The MST has achieved this through the organization and education of its members. They organize marches such as the National March for Employment, Justice, and Agrarian Reform in April 1997. They worked with the Brazilian Minister for the Environment to develop an Environmental Education program for leaders, teachers, and technical experts. They work with other countries to train teachers and Doctors, there are currently 48 MST members studying medicine at the Latin American School of Medicine in Cuba. There are also numerous members studying teaching in seven different universities across Brazil. In 1999 they began to introduce Bionatur, seeds produced without any pesticides or other chemicals while eliminating genetically modified crops from local fields.
International Affiliates[edit | edit source]
The MST has also begun to work on an international scale to help others seeking an alternative to the FTAA (Federal Trade Area of the Americas) model in Latin America, Africa, Asia, and the Middle East. In 2002 they marched with 50,000 people during the World Social Forum along with Via Campesina (an international rural workers organization with a Brazil chapter). They have joined up with CLOC (Latin American Coordination of Rural Worker Organizations). In April of 2003 they sent soccer balls to children in Palestine as a show of solidarity.

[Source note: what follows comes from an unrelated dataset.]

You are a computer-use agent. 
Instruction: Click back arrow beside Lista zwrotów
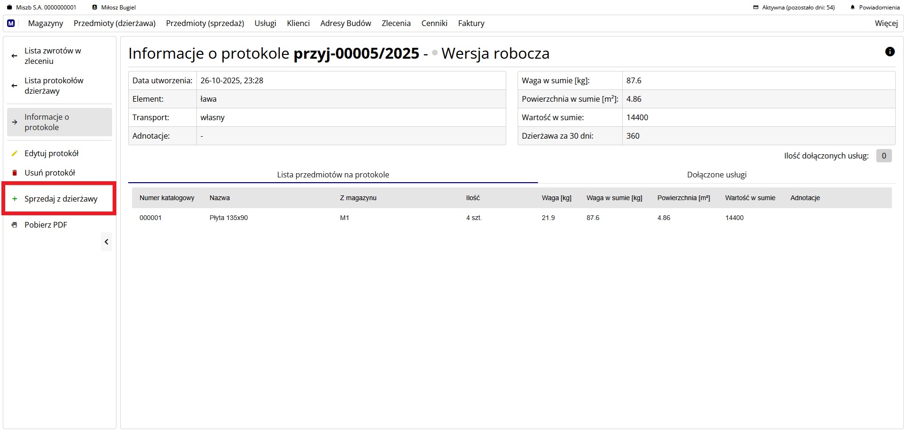point(14,56)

The Brazil chapter of Via Campesina works closely with the MST as well. This organization is "an autonomous, pluralist movement, without political or economical ties of any type (2)." It originated in April 1992 when rural leaders from Central, North and South America and Europe came together in the context of the Congress of the National Union of Farmers and Ranchers (UNAG). The group's focus is primarily food sovereignty, agrarian reform, external debt, technology, women's participation and rural development.
They have many affiliates including National Family Farm Coalition (NFFC), Border Farm Workers Project - Proyecto de Trabajadores Agricolas Fronterizos and the Rural Coalition just in the United States, and more than 140 worldwide(3).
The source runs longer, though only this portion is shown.